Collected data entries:
[Start of Attachment]
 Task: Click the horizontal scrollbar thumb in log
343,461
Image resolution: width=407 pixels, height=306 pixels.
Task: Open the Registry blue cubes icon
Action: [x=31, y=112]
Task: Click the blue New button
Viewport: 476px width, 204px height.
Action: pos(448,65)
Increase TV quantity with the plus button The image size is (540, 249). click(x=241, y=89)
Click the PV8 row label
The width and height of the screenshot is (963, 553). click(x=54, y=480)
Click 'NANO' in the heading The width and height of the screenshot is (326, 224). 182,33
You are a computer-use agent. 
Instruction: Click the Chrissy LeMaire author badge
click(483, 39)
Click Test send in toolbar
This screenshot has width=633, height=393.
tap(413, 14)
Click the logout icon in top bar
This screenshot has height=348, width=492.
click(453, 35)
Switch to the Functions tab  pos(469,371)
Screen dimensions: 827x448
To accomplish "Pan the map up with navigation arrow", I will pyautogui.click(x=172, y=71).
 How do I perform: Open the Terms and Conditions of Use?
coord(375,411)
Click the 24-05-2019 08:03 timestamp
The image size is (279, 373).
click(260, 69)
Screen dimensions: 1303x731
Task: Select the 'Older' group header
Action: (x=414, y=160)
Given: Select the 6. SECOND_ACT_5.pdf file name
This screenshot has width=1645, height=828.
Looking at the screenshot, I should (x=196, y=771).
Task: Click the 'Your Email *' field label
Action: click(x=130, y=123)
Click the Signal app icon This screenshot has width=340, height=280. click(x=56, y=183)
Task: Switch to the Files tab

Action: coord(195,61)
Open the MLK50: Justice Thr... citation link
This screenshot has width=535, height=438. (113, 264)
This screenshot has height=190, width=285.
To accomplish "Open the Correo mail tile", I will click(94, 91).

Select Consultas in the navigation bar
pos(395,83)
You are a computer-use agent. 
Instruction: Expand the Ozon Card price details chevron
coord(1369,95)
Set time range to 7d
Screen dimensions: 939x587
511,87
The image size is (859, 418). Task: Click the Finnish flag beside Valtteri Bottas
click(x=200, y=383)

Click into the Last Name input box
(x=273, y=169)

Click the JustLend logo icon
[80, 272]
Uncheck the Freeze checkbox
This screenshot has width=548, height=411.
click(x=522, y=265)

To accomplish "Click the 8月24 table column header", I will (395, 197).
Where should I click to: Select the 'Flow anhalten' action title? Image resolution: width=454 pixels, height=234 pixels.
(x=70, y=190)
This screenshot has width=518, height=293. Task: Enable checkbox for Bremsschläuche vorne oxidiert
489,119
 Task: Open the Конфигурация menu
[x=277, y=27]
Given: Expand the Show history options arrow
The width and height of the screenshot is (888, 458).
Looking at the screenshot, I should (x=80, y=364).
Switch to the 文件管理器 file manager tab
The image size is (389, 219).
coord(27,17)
[End of Attachment]
▶ Your objective
Provide an exact transcript of the lines from the one that holds "Switch to the 文件管理器 file manager tab" through the final line of the data above.

▶ Result of the exercise
Switch to the 文件管理器 file manager tab
The image size is (389, 219).
coord(27,17)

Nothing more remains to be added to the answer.